[Start of Input records]
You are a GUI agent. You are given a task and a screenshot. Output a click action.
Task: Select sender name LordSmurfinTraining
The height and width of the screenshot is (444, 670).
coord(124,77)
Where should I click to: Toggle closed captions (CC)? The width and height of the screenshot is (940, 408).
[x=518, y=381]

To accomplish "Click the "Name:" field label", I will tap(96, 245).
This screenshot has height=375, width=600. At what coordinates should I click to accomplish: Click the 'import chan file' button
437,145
[End of Input records]
[Start of Input records]
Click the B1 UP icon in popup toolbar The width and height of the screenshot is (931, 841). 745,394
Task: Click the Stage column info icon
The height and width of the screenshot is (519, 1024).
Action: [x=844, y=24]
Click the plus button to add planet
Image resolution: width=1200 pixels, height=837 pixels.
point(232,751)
[End of Input records]
[Start of Input records]
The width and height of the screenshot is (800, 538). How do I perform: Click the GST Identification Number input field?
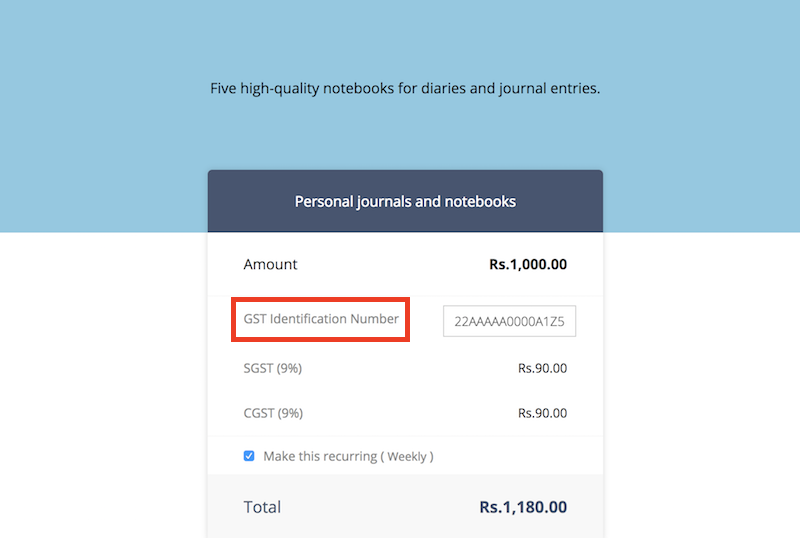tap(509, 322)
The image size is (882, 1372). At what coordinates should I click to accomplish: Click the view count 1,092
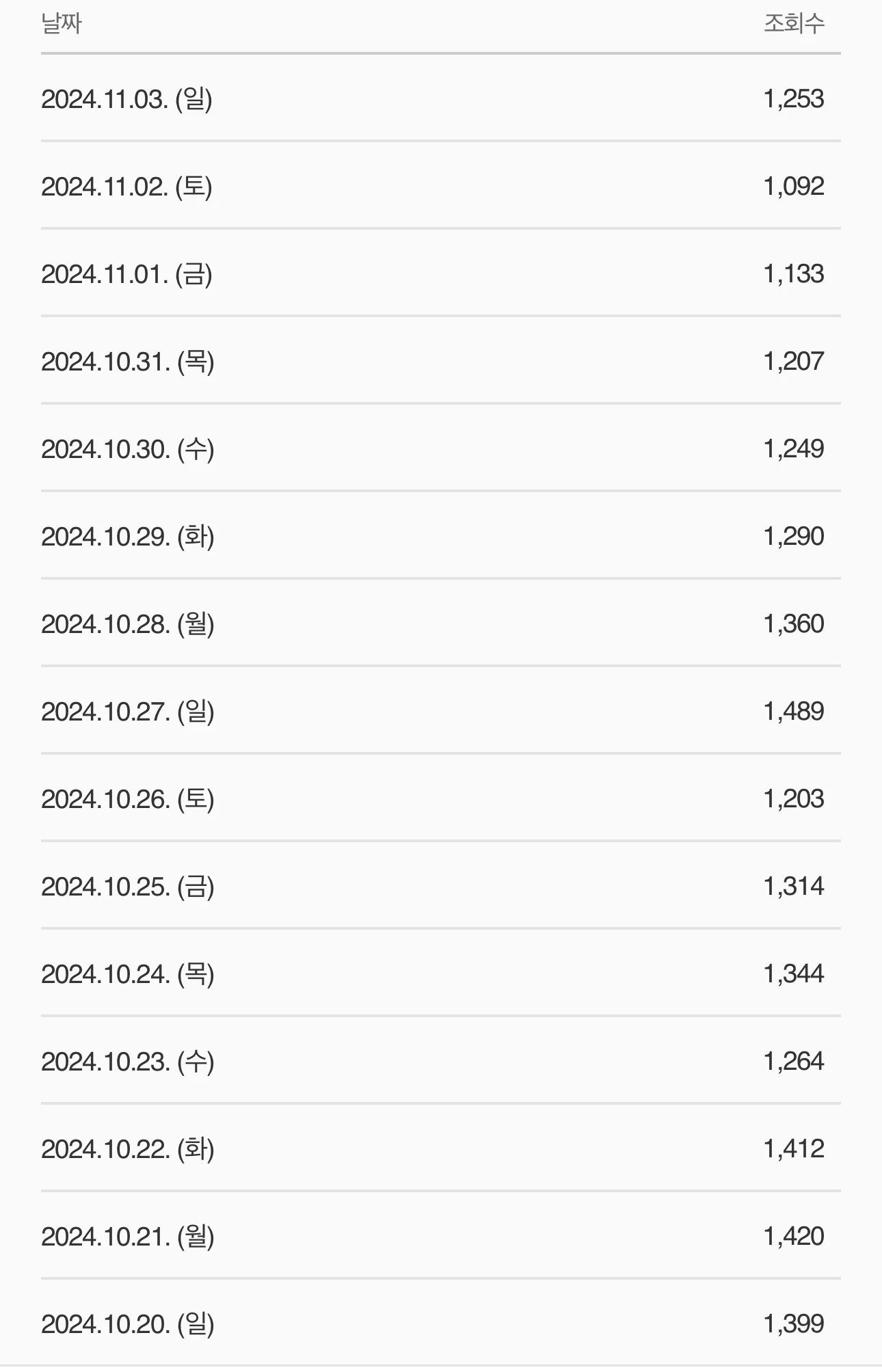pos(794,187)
[End of Input records]
§ Your task: Reproduce the material verbatim, starting at the line that contains "Task: Click the Stage column info icon" and ending at the line that contains "point(232,751)".

§ Solution to this problem:
Task: Click the Stage column info icon
The height and width of the screenshot is (519, 1024).
Action: [x=844, y=24]
Click the plus button to add planet
Image resolution: width=1200 pixels, height=837 pixels.
point(232,751)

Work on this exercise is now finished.